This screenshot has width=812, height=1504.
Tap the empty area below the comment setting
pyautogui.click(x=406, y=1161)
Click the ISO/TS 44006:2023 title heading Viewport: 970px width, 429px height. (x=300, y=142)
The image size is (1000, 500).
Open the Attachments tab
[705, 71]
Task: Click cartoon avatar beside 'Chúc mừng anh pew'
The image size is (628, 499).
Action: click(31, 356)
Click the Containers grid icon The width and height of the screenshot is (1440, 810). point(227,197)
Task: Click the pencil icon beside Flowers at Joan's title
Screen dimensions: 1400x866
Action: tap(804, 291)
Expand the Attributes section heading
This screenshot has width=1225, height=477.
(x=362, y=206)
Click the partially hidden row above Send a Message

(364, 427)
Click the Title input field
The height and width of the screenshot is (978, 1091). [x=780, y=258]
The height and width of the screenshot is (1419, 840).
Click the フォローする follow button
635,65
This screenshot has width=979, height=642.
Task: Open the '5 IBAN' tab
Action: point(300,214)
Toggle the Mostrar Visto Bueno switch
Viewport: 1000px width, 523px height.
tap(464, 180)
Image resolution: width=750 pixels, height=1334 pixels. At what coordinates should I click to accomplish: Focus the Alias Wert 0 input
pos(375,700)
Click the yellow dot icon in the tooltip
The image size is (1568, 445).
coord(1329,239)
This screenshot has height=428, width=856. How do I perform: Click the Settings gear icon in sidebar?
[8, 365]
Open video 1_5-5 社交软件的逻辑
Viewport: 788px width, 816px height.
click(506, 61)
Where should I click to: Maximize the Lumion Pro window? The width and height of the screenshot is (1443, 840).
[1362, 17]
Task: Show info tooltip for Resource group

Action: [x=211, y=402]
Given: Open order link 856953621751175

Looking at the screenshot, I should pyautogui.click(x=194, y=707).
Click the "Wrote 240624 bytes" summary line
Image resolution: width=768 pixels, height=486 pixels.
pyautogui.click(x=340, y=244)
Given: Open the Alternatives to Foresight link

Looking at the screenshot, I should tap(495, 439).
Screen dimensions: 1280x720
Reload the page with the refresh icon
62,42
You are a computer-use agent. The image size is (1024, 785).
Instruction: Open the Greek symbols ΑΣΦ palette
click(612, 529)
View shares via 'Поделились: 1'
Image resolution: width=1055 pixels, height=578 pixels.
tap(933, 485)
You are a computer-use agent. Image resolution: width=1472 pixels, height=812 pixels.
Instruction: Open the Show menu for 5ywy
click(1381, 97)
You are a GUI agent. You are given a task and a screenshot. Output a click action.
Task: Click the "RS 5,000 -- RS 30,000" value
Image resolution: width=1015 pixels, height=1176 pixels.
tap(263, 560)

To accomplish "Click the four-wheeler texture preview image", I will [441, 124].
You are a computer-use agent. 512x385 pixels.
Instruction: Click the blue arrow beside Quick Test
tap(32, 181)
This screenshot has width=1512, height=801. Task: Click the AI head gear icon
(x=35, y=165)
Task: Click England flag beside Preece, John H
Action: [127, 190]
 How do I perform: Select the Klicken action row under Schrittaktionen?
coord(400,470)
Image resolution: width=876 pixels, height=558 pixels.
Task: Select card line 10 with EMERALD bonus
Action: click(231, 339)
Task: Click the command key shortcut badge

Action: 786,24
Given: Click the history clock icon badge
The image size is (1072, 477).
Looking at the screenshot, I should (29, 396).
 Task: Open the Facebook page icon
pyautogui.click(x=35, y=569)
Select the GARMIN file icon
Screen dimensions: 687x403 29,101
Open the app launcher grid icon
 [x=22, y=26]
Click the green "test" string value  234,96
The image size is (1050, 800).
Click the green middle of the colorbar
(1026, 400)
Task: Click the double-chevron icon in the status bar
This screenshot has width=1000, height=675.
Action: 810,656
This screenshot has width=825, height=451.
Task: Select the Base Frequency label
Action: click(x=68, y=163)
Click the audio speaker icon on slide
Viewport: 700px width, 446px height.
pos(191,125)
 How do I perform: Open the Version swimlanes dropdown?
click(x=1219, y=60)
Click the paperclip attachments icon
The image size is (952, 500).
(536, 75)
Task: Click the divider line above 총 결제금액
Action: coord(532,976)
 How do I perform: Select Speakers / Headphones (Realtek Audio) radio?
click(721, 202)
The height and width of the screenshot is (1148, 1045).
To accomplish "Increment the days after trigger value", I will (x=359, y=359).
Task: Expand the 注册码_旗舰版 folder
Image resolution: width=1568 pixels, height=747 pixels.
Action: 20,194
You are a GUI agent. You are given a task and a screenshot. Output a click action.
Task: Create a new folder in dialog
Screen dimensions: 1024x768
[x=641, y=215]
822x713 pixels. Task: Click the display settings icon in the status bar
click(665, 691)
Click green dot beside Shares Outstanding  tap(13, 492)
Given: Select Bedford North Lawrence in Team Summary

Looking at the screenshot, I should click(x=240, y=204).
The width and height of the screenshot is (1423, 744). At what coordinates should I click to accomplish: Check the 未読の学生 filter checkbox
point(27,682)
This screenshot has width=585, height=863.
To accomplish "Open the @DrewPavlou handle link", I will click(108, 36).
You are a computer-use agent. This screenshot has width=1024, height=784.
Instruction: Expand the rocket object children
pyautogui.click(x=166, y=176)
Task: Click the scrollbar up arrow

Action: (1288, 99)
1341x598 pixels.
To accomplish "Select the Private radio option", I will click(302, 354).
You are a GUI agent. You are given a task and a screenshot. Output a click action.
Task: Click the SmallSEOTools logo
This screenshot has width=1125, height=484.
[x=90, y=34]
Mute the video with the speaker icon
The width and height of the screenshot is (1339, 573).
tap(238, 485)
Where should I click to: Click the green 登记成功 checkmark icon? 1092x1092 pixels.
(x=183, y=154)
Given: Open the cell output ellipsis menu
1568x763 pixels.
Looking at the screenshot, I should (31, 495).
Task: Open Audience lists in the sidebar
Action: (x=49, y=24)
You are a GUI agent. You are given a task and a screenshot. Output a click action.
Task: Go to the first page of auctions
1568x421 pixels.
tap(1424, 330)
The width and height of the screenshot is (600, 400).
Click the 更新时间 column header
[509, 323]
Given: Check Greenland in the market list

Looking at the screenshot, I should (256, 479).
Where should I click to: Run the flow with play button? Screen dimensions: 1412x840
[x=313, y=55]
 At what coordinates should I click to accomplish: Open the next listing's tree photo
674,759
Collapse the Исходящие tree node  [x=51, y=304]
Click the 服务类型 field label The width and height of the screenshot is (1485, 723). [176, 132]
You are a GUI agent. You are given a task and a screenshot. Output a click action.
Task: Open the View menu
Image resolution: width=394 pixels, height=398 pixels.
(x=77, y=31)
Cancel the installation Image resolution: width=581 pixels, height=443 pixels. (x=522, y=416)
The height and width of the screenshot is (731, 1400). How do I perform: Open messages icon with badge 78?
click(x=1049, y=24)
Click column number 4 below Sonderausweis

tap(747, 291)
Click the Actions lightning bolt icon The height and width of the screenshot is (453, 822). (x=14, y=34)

■ **EXERCISE INSTRUCTIONS**: When the string "folder" occurs in a line of the material, that line belongs in the answer.

■ **ANSWER FOR THIS EXERCISE**:
Task: Expand the 注册码_旗舰版 folder
Task: Create a new folder in dialog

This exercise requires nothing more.